Key Considerations in Disaster Planning
Every organization, at some point in time, will face a disaster, whether it's a power outage, data center meltdown or a major hurricane.
In order to efficiently respond, there are some key processes that must be implemented throughout an organization.
Develop a set of procedures for each disaster scenario. Some key questions to ask: What is the chain of command and lines of succession? How is evacuation handled, if necessary? What about accountability for our employees, on-site vendors and visitors? What's the fallback procedure? If communications are completely down, what actions can be taken without any authorization from management? What are the automatic triggers to act?
Each set of procedures should include:
- Methods of contact and communication. This should include multiple methods for the entire enterprise.
- Determine the chain of command.
- Designate disaster authorities.
- List of your alternative works spaces including primary base of command/operations.
- Data backup: This should include a detailed description on how data is backed up normally (day-to-day) and where it can be found and "turned on" for the company in an event of an emergency. In addition, there should be emergency back-up instructions in the case of evacuation or the like.
- What/where vital equipment and supplies are to keep running your business. What are the mission critical functions of the organization?
Appoint a planning group comprised of the stakeholder departments and programs within your organization to take ownership of the plan and its components. There should also be an operational component that will have personnel responsible for each aspect of the plan when the plan is activated.
This component also needs redundancy built in. For example, designate several personnel who will oversee employee communication, and several that are responsible for customer communication. When developing your plan, consider your organization's vulnerabilities, which can include location, security threats, etc. Your disaster plan should include:
- Redundancy: This is extremely important to data centers as they contain the lifeblood of many organizations. This means that there are backup systems and an alternative means of communications.
- Evacuation plans: The most important resource to any organization is its people and their knowledge. It's important to get everyone out of harm's way and working in a safe environment. Make certain that your key business functions can/will be moved with answers as to where and/or how.

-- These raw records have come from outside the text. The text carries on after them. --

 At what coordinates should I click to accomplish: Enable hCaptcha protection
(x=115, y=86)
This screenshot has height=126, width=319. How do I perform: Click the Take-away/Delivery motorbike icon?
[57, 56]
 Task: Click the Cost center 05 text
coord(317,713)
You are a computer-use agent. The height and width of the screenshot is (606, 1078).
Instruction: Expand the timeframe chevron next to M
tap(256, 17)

- How do people keep working? It is imperative your disaster plan speaks to how people can access information or services in the wake of a disaster.
- Communications: A vital element in any disaster/contingency plan is communications. As with any issue that arises in an enterprise, communicating with the organization, customers, prospects, partners and other audiences about what is happening, why it's happening and when they can expect to be back "online" will help stem general irritation, rumors and the like. Having a secure portal for employees can allow a company to communicate effectively and efficiently to employees to convey expectations i.e. report/don't report to work/work remotely/report to designated offsite location(s).
Testing and Trying
Having a solid plan in place before disaster strikes is only the first step in proper preparedness. In order for it to work during the event, it needs to be tested for prior to an event. Testing must have the participation of the entire organization.

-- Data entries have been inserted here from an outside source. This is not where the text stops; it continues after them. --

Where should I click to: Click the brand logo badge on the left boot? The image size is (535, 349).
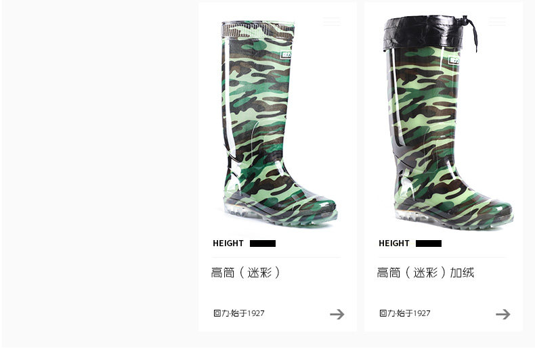tap(286, 55)
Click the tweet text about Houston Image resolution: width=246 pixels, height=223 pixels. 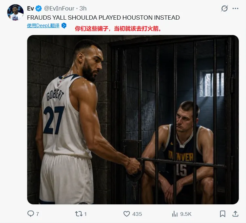pyautogui.click(x=103, y=18)
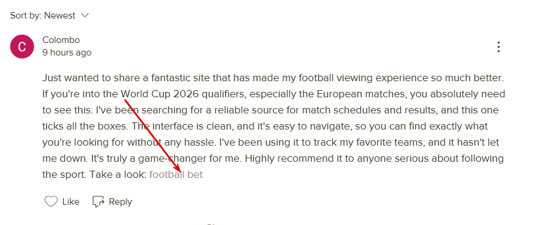Click Colombo's pink C avatar
Viewport: 544px width, 225px height.
coord(22,47)
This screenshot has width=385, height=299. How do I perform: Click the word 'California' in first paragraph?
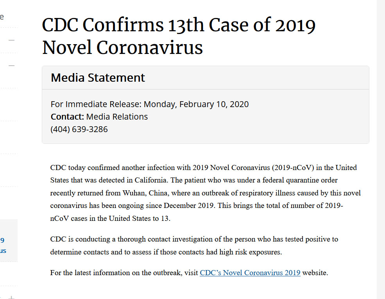tap(151, 180)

Testing should also be done frequently to address plan, system, personnel and organizational changes. An effective testing program should be done at least semiannually. The challenge with this portion of preparedness is not only finding the time to effectively test the plan, but also motivating employees to participate fully on top of their day to day work demands. It is recommended that an education and communications program include real-life scenarios. There is no reason why the program can't incorporate some fun into it as well, so it's seen not as an obligation, but as a break from work!
Aside from testing systems, "Rehearsals" or role-playing should be part of the program as well. As part of this program, there are announced rehearsals. However, there are also unannounced exercises/drills that should always be promoted as a test of the plan. You want to find gaps and shortfalls in your plan so that when a real disaster occurs you are better able to deal with the incident, even if the exact scenario does not unfold. If the exercise is announced, care should be taken to keep the scenario from the players, and have some unplanned events occur during the exercise (i.e. physical, emotional or psychological unavailability of key personnel/leadership).
Disaster planning is really about the process and less about the technology for disaster recovery. The plan should serve as the framework and general direction to follow but, as previously noted, cannot take into account every scenario or contingency. There is no way to train for all disasters.
However, having a strong, all-hazards based core plan with policies and standard operating procedures (SOPs) to guide management and employees during a disaster will ensure your organization's survival. The disaster plan does not tell you how to do your job, but rather how to do your job in a compressed timeframe, under stress, and possibly without all your organizations resources in place.